#### TASK ITEM:
In the records below, copy the line that contains "For every named" and each line after it, word for word, through the last.

Dataset entries:
·····
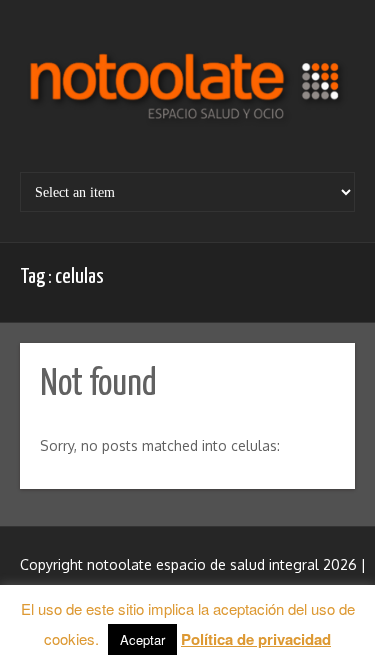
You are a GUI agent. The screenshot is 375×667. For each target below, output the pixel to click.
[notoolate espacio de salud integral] (187, 93)
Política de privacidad (256, 639)
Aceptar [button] (142, 639)
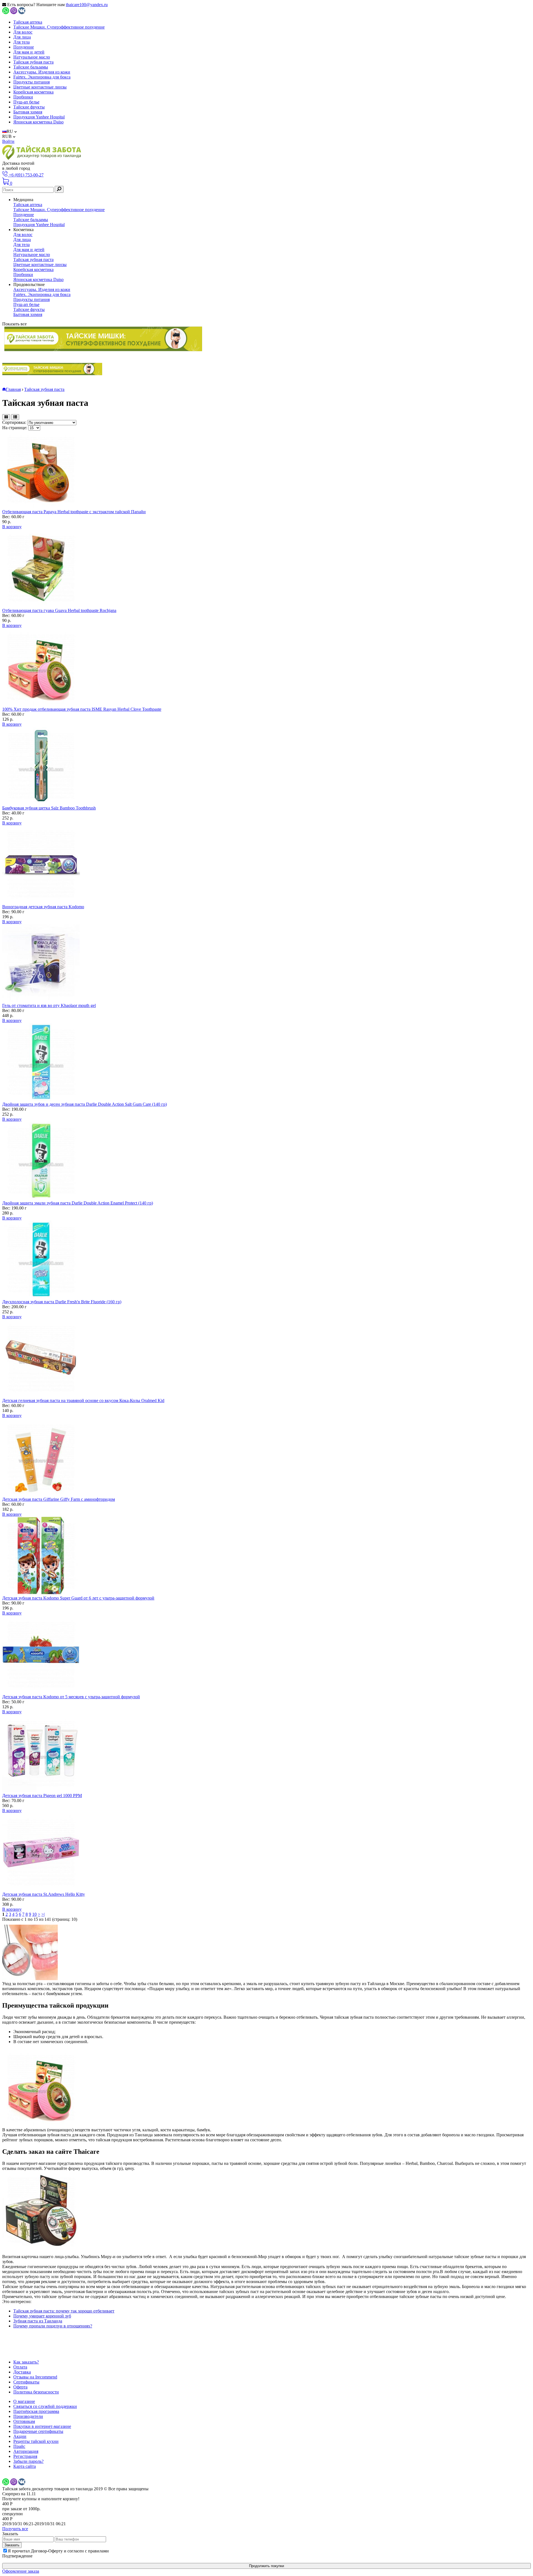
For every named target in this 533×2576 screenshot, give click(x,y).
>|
·····
#### TASK RESULT:
For every named target in this 533×2576 screenshot, give click(x,y).
>|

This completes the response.